WHAT THE EXERCISE ASKS: Beneath this line are the data; copy exactly the part of them that opens with the line containing "slot gacor (149, 2088)" and closes with the line containing "joker gaming 123 (157, 1771)", and only that part.

═══ AVAILABLE DATA

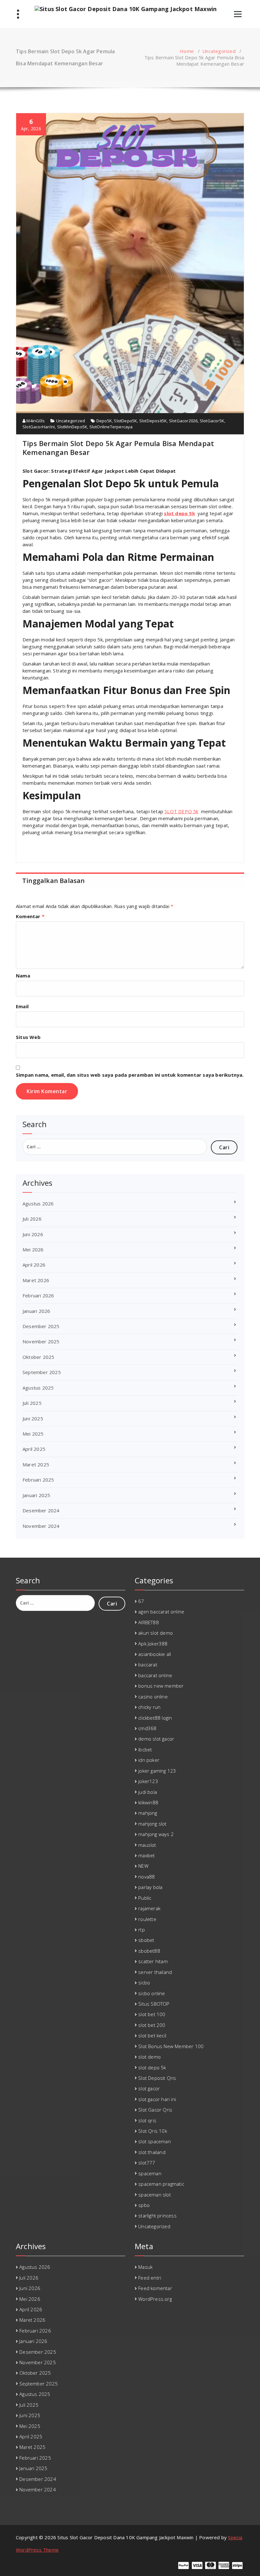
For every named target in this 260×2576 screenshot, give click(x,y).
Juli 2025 (32, 1403)
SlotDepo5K (125, 421)
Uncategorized (219, 51)
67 (141, 1601)
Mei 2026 (33, 1249)
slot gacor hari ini (157, 2099)
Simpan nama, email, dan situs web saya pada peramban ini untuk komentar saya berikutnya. (130, 1075)
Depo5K (104, 421)
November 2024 (41, 1526)
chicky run (149, 1707)
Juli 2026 (32, 1219)
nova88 (146, 1876)
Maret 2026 (36, 1280)
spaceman (149, 2173)
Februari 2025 (38, 1479)
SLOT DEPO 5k (181, 811)
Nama (23, 975)
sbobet (146, 1940)
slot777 (146, 2162)
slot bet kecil (152, 2035)
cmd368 (147, 1728)
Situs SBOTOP (153, 2004)
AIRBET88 (148, 1622)
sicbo (144, 1982)
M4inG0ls (35, 421)
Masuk (145, 2267)
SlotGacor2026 (183, 421)
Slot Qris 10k (152, 2131)
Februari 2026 (38, 1295)
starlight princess (157, 2215)
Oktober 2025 (38, 1357)
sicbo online (151, 1993)
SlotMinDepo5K (72, 427)
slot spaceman (154, 2141)
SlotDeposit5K (153, 421)
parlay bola (150, 1887)
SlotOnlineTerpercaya (111, 427)
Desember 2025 (41, 1326)
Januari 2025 (36, 1495)
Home (187, 51)
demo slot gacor (156, 1739)
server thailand (155, 1972)
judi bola (147, 1792)
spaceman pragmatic (161, 2184)
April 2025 (34, 1449)
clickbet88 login (155, 1718)
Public (144, 1898)
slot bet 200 (151, 2025)
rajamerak (149, 1908)
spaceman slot (154, 2194)
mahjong (147, 1813)
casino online (153, 1696)
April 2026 (34, 1265)
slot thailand (152, 2152)
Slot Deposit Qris (157, 2078)
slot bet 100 (151, 2014)
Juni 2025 (33, 1418)
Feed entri (149, 2277)
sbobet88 (149, 1951)
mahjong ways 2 (156, 1834)
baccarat (147, 1664)
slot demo (149, 2057)
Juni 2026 (33, 1234)
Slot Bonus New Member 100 (171, 2046)
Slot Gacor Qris (155, 2109)
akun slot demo (155, 1633)
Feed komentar (155, 2288)
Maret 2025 (36, 1464)
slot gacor (149, 2088)
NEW (143, 1866)
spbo (144, 2205)
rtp (141, 1929)
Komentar (30, 916)
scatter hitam (153, 1961)
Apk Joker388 (152, 1643)
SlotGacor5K (212, 421)
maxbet (146, 1855)
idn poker (148, 1760)
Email (22, 1006)
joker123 (148, 1781)
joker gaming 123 (157, 1771)
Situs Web (28, 1037)
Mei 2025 (33, 1434)
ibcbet (145, 1749)
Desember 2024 (41, 1510)
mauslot (147, 1845)
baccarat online (155, 1675)
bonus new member (161, 1686)
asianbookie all (154, 1654)
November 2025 (41, 1341)
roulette (147, 1919)
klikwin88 (148, 1802)
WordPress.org (155, 2299)
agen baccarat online (161, 1611)
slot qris (147, 2120)
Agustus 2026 (38, 1203)
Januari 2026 (36, 1311)
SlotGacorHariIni (39, 427)
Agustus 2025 (38, 1388)
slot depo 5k (179, 513)
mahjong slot (152, 1823)
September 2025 (42, 1372)
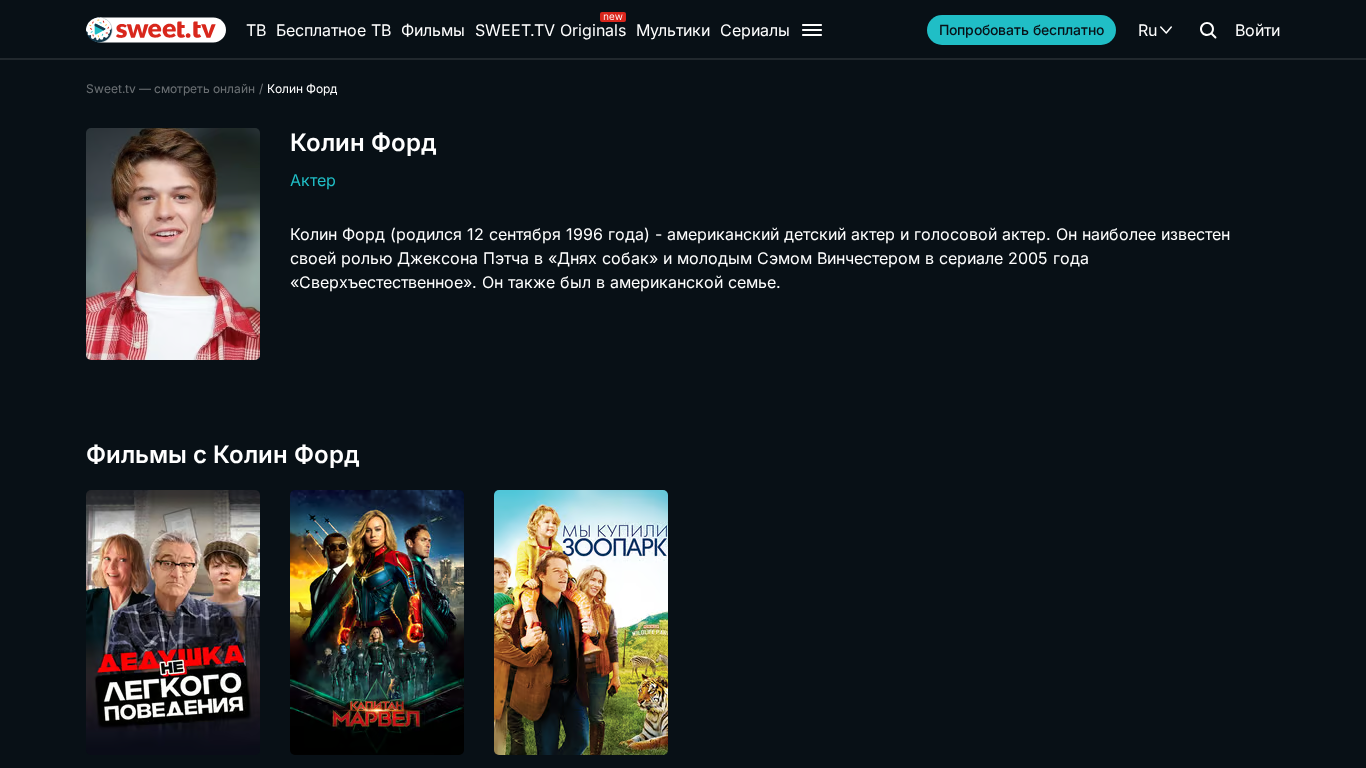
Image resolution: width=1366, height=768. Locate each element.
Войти (1257, 30)
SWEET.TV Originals (550, 30)
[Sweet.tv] (156, 30)
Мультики (673, 30)
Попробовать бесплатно (1021, 29)
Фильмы (433, 30)
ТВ (256, 30)
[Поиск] (1208, 30)
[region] (683, 622)
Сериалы (755, 30)
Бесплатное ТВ (333, 30)
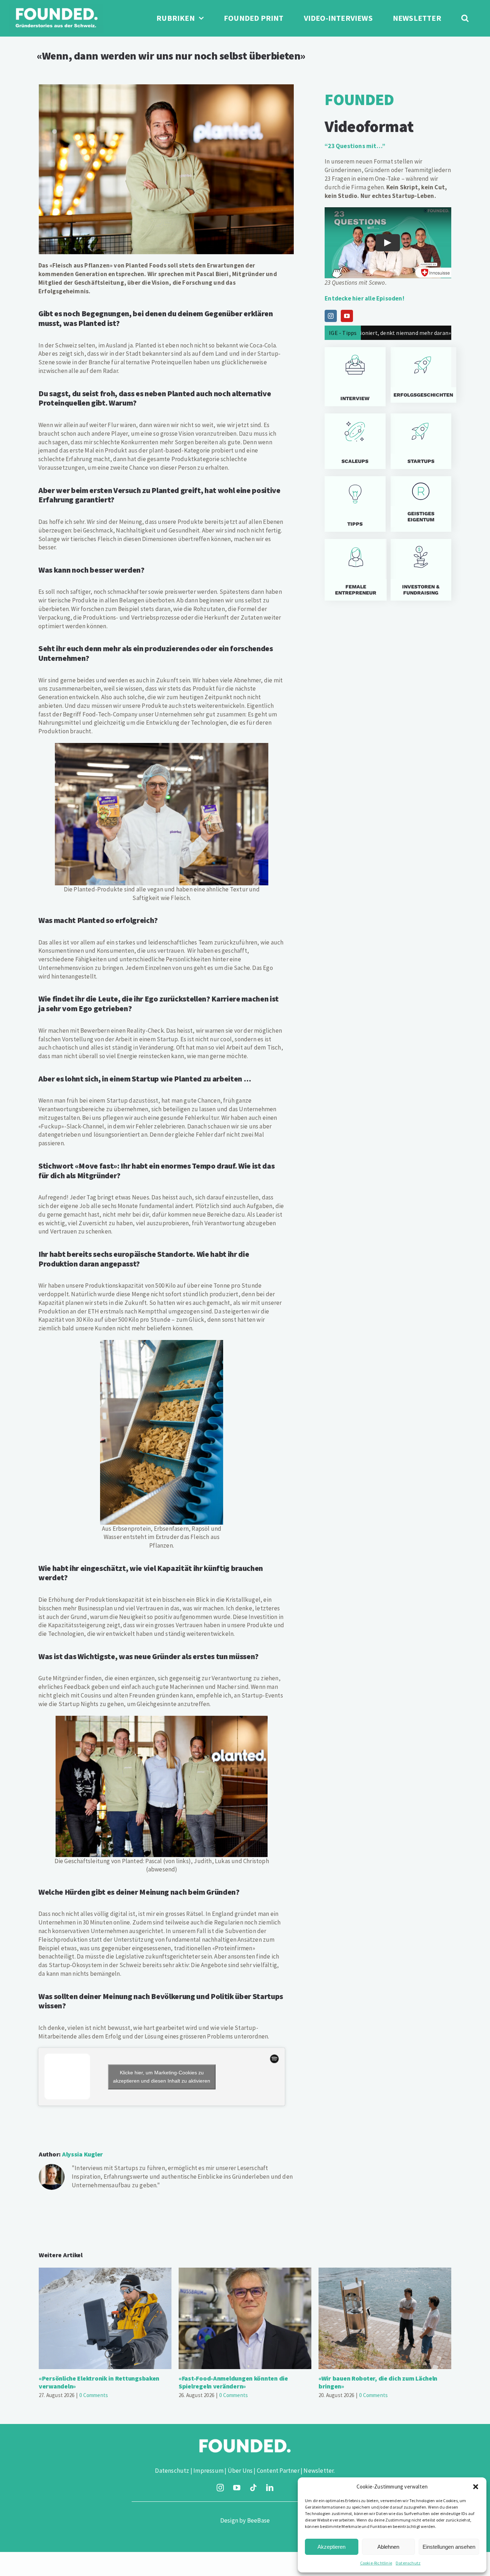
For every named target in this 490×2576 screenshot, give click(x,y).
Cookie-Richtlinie (376, 2563)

══════

ANSWER TO THE EXERCISE:
slot gacor (149, 2088)
NEW (143, 1866)
spbo (144, 2205)
rtp (141, 1929)
Komentar (30, 916)
scatter hitam (153, 1961)
Apk Joker388 (152, 1643)
SlotGacor5K (212, 421)
maxbet (146, 1855)
idn poker (148, 1760)
Email (22, 1006)
joker123 (148, 1781)
joker gaming 123 (157, 1771)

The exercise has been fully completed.